**Goal of the exercise**.
Could you output exactly the lines running from the one containing "This screenshot has width=668, height=563." to the final line of the listing below, leaving out pictures?

**Record extracts**.
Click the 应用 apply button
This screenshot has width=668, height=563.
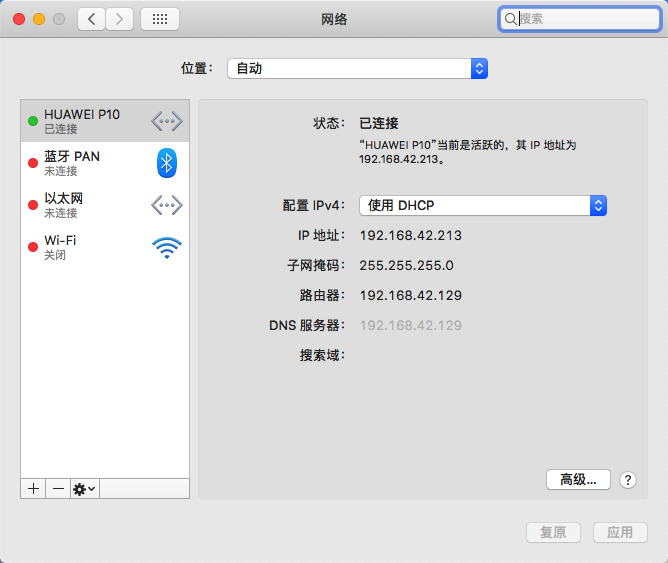point(620,532)
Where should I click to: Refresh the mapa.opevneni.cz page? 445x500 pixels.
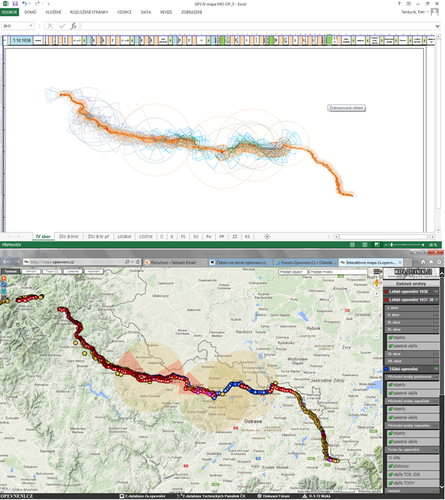[x=138, y=262]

**Solution to the problem**.
This screenshot has width=668, height=563.
point(620,532)
Where should I click to: Refresh the mapa.opevneni.cz page? 445x500 pixels.
[x=138, y=262]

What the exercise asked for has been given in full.